**AIM OF THE EXERCISE**
Write the records out again exactly, but without pictures.

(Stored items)
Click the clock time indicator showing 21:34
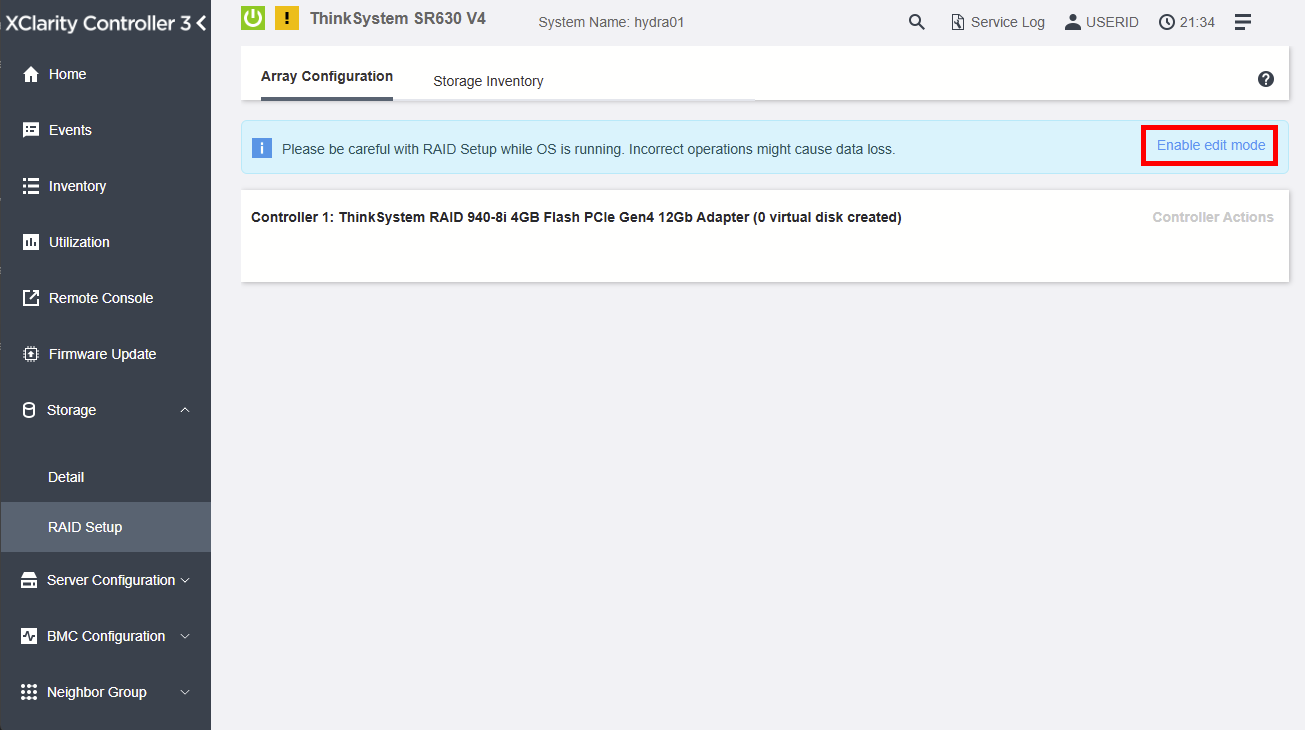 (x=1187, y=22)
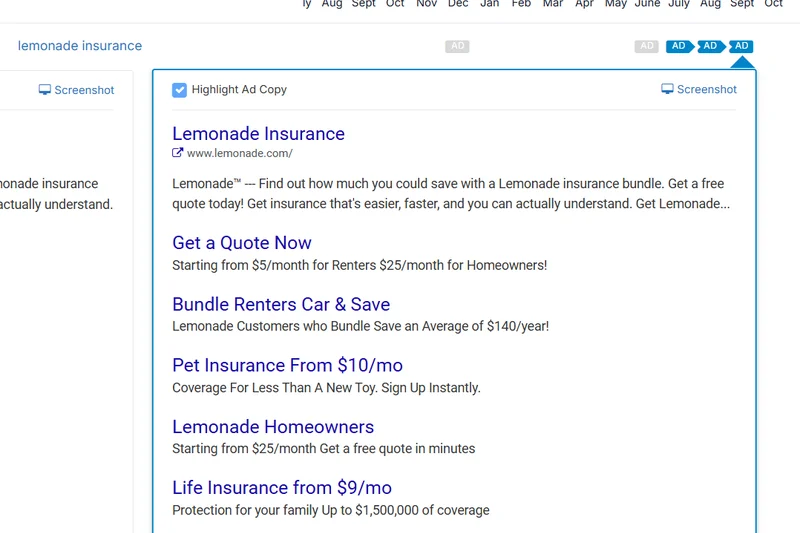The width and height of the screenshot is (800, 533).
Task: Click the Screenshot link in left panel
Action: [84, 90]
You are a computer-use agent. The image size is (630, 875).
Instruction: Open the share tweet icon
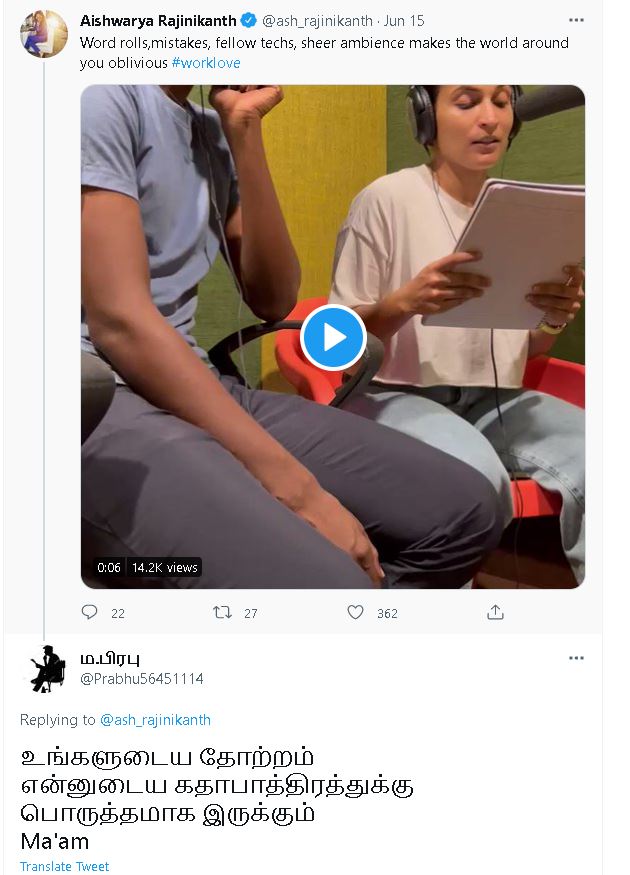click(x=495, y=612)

**OUTPUT**
Click the clock time indicator showing 21:34
 (x=1187, y=22)
The width and height of the screenshot is (800, 533).
Task: Click the Screenshot link in left panel
Action: [84, 90]
You are a computer-use agent. The image size is (630, 875).
Instruction: Open the share tweet icon
click(x=495, y=612)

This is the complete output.